# Congratz JUICE



## Claudia (Apr 21, 2010)

I just want to congratulate a good friend of mine, JUICE. He is the proud pappa of a new baby boy, mom and baby are doing fine.
The baby is sooooo cute and i hope a future BCA member :bigsmile: lol
Congratz my friend, i am really happy for u btw i am getting a big bib ready for u


----------



## cowis (Apr 21, 2010)

Awsome to hear!!! congrats man!!


----------



## Morainy (Apr 21, 2010)

Congratulations, Juice! Wonderful news!


----------



## SeaHorse_Fanatic (Apr 22, 2010)

Congrats on your new son.


----------



## thefishwife (Apr 21, 2010)

Congrats Justin!!!! Enjoy parenthood.


----------



## gimlid (Apr 23, 2010)

Congratulations Juice. 
Children are the only cure I know for MTS : )


----------



## Diztrbd1 (Apr 21, 2010)

Congrats Justin! great x-mas gift!


----------



## April (Apr 21, 2010)

Oh congrats! Great news. Grow him
Big! Feed . Wc feed wc. 
Another member just had a new son also.

---
I am here: http://maps.google.com/maps?ll=49.235272,-123.185406


----------



## shaobo (Apr 21, 2010)

Congrats!!! That's awesome news~


----------



## tony1928 (Apr 22, 2010)

Congrats to you and your wife big guy!


----------



## AWW (Apr 22, 2010)

Congrats my friend!


----------



## JUICE (Jan 4, 2020)

Claudia said:


> I just want to congratulate a good friend of mine, JUICE. He is the proud pappa of a new baby boy, mom and baby are doing fine.
> The baby is sooooo cute and i hope a future BCA member :bigsmile: lol
> Congratz my friend, i am really happy for u btw i am getting a big bib ready for u


thanks so much claudia , i didnt even see this thread until a friend told me about it ..lol :bigsmile:


----------



## JUICE (Jan 4, 2020)

thanks as well to those whom i have had the pleasure of meeting along the way !!
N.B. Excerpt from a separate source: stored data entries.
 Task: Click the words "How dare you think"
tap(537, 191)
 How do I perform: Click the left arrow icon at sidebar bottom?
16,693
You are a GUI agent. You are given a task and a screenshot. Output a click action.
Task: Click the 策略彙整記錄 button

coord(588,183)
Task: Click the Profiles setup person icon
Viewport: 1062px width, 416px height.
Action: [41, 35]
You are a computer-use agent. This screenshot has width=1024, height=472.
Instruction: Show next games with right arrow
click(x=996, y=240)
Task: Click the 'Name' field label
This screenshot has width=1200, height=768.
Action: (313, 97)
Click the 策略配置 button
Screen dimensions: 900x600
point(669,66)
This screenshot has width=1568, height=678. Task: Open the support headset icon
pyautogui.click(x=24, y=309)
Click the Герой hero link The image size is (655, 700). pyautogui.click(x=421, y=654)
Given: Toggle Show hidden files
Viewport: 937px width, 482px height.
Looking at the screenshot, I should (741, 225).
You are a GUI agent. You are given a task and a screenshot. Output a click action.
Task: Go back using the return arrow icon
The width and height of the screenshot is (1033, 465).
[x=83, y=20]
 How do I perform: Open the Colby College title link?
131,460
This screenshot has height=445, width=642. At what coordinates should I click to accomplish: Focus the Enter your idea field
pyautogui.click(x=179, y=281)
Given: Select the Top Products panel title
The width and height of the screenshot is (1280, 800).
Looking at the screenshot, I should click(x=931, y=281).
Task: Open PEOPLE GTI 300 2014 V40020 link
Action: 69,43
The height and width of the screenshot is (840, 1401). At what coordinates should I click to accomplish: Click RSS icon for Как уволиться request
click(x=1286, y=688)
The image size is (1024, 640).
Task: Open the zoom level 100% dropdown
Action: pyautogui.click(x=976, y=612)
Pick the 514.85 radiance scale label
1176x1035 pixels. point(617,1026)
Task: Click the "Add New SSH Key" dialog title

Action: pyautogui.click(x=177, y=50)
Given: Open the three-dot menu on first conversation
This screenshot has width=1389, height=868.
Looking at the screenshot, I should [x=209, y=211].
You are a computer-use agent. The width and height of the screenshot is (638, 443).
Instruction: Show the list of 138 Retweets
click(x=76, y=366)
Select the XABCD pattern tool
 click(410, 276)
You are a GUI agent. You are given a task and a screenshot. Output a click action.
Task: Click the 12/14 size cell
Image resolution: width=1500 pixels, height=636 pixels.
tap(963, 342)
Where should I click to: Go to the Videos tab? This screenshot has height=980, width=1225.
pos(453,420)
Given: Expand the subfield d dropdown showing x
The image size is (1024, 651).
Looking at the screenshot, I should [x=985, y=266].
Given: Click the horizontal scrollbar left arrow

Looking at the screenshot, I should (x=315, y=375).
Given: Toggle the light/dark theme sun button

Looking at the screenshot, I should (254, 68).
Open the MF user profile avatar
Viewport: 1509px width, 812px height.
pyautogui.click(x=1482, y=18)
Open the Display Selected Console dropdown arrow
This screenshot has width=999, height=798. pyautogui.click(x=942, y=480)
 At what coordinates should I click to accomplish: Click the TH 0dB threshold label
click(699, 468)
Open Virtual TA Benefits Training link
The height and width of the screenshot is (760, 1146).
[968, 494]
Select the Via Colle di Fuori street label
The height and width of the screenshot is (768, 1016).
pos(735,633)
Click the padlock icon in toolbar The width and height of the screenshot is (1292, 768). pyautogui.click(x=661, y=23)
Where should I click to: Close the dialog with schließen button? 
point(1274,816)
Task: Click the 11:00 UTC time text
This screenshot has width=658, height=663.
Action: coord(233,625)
i am such a proud papa , call me PAPA JUICE [email protected]!


----------



## JUICE (Jan 4, 2020)

April said:


> Oh congrats! Great news. Grow him
> Big! Feed . Wc feed wc.
> Another member just had a new son also.
> 
> ...


more like feed , burp , sleep change , repeat ..lol


----------



## Ruf R (Jun 11, 2010)

Congrats juice and welcome to fatherhood


----------



## JUICE (Jan 4, 2020)

thefishwife said:


> Congrats Justin!!!! Enjoy parenthood.


thanks kim ..


----------



## big_bubba_B (Apr 25, 2010)

congrats juice should get our address so i can send you a little Boston bruin jersey so he can start out herring for a good team lol


----------



## JUICE (Jan 4, 2020)

send away ... 



big_bubba_B said:


> congrats juice should get our address so i can send you a little Boston bruin jersey so he can start out herring for a good team lol


----------



## Marius (Sep 22, 2010)

Congratulations Justin. That's a wonderful news man.


----------